Clustering Ski Resorts

As a really ski fun, I wanted to take a look to what data we have about ski resorts and how we could label it. This a very small project, but also will give me an idea of how complex a project could be and what could be the most difficult steps.

I decided to use the web www.nevasport.com, which have a lot of users to understand what kind of information I could extract about ski resorts and their users. I wanted all this project had to be based on Python. I found an interesting Python module called BeautifulSoup, that together with webdriver allowed me to navigate through the site web pages and extract the information that I wanted. Of course, it would have been much easier if the site could provide APIs to be called and extract information, but that wasn´t the case. Maybe sites like this could start thinking about selling or making their data available for others.

Using those packages, I was able to extract the list of all users, the list of all the ski resorts in the system, how many ski resorts each user had visited and what are the rates for each user for the different resorts visited. This wasn´t a very easy task as I had to consider the format of each page and how the information was displayed in order to extract useful information.

Once the process to extract information was defined, all that info was dumped into flat files in my storage system. This was a time-consuming task as my computer had to browse the entire website. In fact, extracting all that information was the lengthier task in the process.

The next step in the process was to put some order to that data stored in flat files. As I wanted to run some queries against that data, I decided to use containers to bring up a mysql instance and fill a database with the data collected, so I could run some queries to understand better what information we had.

At that site, users can rate ski resorts based on different characteristics, like easy access, freeride areas, easy slopes, family ski, etc… I thought this could be quite interesting in order to classify ski resorts depending on those characteristics.

For example, we could find good resorts for beginners based on the ski resort access, how easy is to reach the beginners areas and if they have good slopes for beginners. With the extracted data, I used sklearn and KMeans to classify the ski resorts based on those characteristics.

The big star represents the centroids for each of the 3 clusters we asked the algorithm to create.

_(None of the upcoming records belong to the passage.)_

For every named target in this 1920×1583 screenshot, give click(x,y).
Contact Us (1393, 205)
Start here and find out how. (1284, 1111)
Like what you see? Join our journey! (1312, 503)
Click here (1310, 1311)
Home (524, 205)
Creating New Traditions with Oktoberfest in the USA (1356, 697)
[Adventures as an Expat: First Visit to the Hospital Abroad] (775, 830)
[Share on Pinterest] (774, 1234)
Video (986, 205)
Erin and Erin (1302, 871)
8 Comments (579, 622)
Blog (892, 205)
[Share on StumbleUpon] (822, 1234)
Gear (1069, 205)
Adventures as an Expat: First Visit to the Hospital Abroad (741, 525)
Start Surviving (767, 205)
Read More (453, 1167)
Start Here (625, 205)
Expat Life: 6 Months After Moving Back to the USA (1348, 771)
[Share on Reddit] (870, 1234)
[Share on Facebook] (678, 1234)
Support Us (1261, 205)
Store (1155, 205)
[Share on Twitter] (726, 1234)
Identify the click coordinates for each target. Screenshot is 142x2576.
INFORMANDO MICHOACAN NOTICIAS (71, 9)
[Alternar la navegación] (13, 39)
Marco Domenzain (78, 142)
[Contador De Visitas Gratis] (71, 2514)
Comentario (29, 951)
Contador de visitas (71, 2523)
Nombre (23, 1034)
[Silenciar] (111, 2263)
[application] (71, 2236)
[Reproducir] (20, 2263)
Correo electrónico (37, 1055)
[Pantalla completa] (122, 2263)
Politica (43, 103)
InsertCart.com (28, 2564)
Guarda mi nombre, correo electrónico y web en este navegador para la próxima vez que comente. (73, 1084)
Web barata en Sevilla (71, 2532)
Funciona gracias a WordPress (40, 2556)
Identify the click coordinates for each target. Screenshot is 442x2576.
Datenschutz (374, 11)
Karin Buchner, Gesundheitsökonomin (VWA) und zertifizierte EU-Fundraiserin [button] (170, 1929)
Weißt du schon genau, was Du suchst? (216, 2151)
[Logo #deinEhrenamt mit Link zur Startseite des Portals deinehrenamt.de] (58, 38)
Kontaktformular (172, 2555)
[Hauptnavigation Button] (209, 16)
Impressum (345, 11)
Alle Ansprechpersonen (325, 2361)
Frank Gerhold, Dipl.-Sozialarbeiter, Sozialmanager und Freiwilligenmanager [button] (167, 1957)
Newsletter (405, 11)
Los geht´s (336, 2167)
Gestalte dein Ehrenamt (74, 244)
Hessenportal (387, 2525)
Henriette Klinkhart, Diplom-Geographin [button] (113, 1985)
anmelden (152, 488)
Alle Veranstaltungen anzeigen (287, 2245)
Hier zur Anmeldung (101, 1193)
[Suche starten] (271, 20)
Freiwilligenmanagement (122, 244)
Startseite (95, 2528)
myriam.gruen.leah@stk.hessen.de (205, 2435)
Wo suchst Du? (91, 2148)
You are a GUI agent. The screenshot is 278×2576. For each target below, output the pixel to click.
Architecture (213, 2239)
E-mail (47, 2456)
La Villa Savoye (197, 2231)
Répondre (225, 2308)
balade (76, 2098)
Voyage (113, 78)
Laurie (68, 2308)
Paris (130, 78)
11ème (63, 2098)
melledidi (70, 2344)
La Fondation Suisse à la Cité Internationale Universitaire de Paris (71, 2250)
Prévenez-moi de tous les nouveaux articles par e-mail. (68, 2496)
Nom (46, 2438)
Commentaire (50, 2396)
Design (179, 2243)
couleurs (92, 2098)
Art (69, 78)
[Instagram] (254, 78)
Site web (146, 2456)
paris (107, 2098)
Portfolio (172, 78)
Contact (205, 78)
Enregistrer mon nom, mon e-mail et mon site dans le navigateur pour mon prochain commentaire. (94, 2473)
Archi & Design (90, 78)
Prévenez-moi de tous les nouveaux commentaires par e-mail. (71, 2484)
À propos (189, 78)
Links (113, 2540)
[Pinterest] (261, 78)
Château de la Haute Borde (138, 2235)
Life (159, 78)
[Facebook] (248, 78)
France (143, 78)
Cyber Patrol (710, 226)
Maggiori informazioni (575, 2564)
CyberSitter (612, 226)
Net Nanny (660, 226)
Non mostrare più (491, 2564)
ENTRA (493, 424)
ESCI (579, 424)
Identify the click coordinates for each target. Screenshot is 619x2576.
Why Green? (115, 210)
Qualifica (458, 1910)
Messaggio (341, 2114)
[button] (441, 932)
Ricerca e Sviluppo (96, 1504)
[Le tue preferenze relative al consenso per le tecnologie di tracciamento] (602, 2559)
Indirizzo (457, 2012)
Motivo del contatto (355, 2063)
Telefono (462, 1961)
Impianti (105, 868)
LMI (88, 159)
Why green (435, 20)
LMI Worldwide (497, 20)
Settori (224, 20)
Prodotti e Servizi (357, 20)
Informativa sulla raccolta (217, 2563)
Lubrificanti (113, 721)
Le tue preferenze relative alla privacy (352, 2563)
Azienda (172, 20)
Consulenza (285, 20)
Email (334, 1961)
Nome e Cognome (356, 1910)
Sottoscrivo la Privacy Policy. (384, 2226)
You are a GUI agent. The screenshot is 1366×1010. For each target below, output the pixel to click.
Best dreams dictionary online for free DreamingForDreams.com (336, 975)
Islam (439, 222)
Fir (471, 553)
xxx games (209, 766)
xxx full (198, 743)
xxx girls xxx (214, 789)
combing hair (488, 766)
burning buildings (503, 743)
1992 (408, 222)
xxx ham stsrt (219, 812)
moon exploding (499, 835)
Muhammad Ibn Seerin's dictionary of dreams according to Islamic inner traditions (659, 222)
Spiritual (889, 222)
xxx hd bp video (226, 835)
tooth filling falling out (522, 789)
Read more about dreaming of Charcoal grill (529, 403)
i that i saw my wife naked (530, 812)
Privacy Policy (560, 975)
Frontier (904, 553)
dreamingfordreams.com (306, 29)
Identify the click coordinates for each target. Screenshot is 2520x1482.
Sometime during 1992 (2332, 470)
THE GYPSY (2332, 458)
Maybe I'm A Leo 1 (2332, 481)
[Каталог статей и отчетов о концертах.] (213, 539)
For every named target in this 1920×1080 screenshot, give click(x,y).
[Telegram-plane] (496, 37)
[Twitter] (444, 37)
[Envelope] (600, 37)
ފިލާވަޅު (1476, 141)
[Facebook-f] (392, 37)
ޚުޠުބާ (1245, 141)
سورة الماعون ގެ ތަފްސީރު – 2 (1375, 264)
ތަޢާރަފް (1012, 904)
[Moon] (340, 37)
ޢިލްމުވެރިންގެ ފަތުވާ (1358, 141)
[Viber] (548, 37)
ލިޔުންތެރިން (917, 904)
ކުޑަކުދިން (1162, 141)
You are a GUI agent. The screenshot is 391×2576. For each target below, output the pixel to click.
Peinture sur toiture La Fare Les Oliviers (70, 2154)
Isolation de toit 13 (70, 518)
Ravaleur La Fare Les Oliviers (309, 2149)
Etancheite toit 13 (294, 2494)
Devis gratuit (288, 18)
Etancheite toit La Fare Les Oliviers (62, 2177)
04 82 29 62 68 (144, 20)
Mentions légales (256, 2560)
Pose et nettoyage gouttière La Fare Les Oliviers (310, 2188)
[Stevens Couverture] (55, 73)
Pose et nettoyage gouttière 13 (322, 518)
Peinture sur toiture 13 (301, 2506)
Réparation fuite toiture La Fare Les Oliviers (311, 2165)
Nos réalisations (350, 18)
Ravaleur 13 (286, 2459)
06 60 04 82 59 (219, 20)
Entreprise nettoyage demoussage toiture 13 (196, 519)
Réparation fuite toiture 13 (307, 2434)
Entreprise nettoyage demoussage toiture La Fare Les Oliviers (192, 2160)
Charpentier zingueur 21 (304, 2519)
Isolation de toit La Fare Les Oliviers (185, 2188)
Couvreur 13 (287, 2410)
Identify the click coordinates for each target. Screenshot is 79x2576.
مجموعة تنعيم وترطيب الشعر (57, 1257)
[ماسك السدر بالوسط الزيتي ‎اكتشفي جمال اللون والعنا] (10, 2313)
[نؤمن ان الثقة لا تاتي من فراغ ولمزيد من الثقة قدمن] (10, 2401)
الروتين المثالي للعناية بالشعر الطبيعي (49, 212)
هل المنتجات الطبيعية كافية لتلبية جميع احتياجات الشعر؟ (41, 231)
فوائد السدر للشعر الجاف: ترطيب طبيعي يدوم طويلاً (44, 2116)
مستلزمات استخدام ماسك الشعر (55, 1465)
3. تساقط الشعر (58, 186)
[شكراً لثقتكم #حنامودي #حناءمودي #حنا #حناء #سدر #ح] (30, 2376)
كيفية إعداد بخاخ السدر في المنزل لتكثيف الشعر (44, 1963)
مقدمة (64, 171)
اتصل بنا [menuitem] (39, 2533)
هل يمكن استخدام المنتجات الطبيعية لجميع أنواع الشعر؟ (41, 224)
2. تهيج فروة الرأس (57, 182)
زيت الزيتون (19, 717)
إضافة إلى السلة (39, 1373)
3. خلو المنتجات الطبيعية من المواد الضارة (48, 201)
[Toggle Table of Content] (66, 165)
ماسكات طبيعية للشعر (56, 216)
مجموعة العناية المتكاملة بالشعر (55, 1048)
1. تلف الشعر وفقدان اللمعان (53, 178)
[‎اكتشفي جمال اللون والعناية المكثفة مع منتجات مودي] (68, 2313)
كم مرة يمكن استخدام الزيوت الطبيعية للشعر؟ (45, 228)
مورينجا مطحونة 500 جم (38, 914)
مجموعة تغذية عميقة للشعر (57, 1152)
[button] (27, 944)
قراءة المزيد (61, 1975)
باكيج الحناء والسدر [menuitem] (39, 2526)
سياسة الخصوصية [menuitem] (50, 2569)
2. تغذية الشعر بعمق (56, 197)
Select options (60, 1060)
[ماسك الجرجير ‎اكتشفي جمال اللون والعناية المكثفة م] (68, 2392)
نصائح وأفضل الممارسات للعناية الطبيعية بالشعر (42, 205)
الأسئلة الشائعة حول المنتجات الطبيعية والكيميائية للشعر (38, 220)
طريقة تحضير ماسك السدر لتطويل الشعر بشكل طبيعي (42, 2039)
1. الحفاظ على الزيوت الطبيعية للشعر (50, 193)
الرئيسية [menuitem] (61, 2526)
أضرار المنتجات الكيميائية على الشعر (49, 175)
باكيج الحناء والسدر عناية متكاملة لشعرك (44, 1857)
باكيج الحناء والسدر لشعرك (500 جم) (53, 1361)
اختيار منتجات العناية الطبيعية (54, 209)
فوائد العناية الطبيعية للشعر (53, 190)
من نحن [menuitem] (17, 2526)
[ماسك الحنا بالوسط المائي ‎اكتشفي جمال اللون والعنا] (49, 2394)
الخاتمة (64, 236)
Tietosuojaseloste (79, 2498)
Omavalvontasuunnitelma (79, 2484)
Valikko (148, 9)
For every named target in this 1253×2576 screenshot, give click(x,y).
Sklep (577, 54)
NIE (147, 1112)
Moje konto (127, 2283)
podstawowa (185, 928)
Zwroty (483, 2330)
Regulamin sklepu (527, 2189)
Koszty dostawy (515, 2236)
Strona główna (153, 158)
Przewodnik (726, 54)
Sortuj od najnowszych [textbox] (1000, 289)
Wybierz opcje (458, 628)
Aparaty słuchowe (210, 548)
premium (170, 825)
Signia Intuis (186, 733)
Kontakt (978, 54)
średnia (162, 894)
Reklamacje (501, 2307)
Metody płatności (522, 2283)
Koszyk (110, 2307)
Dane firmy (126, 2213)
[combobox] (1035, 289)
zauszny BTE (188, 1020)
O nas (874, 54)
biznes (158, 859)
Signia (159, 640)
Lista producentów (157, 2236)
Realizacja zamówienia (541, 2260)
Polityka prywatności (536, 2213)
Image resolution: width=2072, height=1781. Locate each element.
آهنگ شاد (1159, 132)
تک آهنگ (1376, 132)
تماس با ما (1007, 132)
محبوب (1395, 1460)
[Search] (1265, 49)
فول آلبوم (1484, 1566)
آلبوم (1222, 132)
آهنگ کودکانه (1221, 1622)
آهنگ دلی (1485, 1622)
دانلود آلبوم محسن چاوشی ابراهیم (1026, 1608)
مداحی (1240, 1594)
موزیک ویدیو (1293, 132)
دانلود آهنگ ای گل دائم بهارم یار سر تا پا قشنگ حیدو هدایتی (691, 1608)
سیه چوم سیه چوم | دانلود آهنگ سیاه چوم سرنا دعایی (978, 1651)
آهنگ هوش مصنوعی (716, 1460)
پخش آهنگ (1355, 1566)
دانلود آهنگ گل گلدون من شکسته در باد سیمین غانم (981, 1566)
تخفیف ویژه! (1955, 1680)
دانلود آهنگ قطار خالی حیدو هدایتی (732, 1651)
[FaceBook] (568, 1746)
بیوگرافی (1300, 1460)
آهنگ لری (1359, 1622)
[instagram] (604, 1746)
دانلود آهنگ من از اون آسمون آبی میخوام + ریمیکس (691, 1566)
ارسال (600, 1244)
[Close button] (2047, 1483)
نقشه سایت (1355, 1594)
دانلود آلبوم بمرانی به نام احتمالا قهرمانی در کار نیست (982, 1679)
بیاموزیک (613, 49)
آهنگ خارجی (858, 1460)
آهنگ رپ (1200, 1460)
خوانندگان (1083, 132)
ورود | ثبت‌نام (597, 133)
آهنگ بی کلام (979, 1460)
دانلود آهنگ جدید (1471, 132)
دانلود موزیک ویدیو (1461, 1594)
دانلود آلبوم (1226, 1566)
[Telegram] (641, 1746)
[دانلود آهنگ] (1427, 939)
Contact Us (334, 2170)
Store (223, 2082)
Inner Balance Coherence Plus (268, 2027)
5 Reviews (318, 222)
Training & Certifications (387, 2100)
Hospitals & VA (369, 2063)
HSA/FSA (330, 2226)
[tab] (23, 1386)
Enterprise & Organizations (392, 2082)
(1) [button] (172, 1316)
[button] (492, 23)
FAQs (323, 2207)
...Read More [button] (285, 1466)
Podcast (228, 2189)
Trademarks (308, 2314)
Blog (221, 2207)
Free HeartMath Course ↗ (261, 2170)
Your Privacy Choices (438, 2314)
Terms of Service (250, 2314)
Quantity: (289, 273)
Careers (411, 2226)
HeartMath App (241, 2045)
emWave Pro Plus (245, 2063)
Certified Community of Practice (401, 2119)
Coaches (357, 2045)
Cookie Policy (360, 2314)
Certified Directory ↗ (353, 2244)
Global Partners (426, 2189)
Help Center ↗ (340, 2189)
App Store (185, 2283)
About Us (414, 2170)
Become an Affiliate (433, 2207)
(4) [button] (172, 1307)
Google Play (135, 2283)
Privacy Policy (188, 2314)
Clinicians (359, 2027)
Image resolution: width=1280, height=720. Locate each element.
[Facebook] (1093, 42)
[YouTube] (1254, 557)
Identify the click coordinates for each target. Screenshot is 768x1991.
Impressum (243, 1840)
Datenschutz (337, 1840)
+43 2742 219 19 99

As a note (and I know this will create a lot of controversial opinions), these are the top 5 ski resorts on the top cluster with the number of visits from nevasport users, and the average rating (from 0 to 1):

                          resort  num_visits       avg
0                   Cerro-Castor          57  1.000000
1               Teide-Ski-Resort         229  0.933333
2                     Courchevel         437  0.900000
3                      Candanchu        1589  0.896296
4           Vallnord-Pal-Arinsal        1027  0.888889
5                      La-Molina         879  0.868254

Top five in the middle:

              resort           num_visits       avg
0             Vallnord        1018            0.760000
1             Formigal        2163            0.749351
2             Masella         885             0.748148
3             Vallnord-Ordino-Arcalis        1001  0.746667
4             Val-Thorens     582             0.733333

And top five on the low one:

          resort  num_visits       avg
0        Soelden         172  0.666667
1         Tignes         708  0.666667
2         Ischgl         261  0.533333
3       Tavascan         122  0.466667
4  Vall-de-Nuria         253  0.400000

A more interesting classification for ski fans is the ski resorts that are good for experts. In order to do that I used two metrics, slopes for experts and freeride areas.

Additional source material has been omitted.